A leading Islamist candidate for the Egyptian presidency was attacked by armed men overnight and was in an intensive care unit in hospital suffering from brain concussion, aides said on Friday.
Abdel Moneim Abol Fotoh, 60, was on his way home from a campaign event in the city of Munufeya when three armed men wearing masks and carrying machineguns stopped him.
"They beat him on the head repeatedly, took the car and ran," said campaign team member Ahmed Osama.
"He is now in the intensive care unit and conscious," said Osama.
The attack occurred two weeks before candidates register to run in the presidential election that Egypt is holding under plans by the ruling military council to hand over power to a new head of state at the end of June.

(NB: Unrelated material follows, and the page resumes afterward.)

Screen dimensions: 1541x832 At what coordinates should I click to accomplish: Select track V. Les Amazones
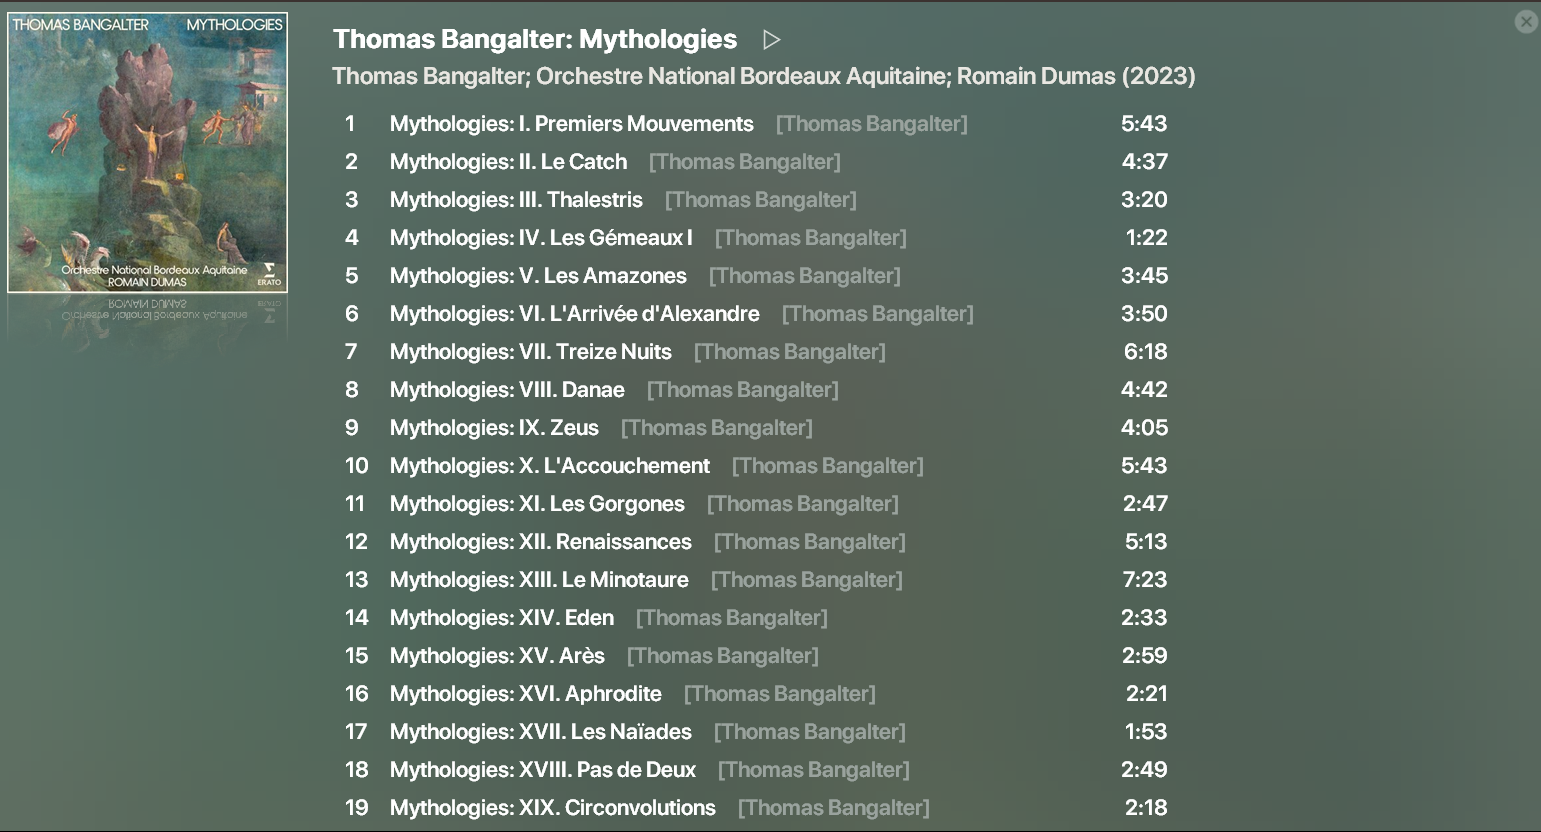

Abol Fotoh was expelled from the Muslim Brotherhood, which emerged as the biggest single party in a parliamentary election, when he defied its decision not to put up a presidential candidate.
Sheikh Yousef al-Qaradawi, one of the most widely respected Sunni Muslim clerics in the Arab world, has described Abol Fotoh as the "leading candidate" in a field including former Arab League Secretary General Amr Moussa, a liberal and former foreign minister.
The Muslim Brotherhood's decision not to field its own presidential candidate is part of an effort to ease concerns at home and abroad about Islamist domination of Egypt after an uprising toppled Hosni Mubarak from 30 years of power last February.
The military council has ruled Egypt since then.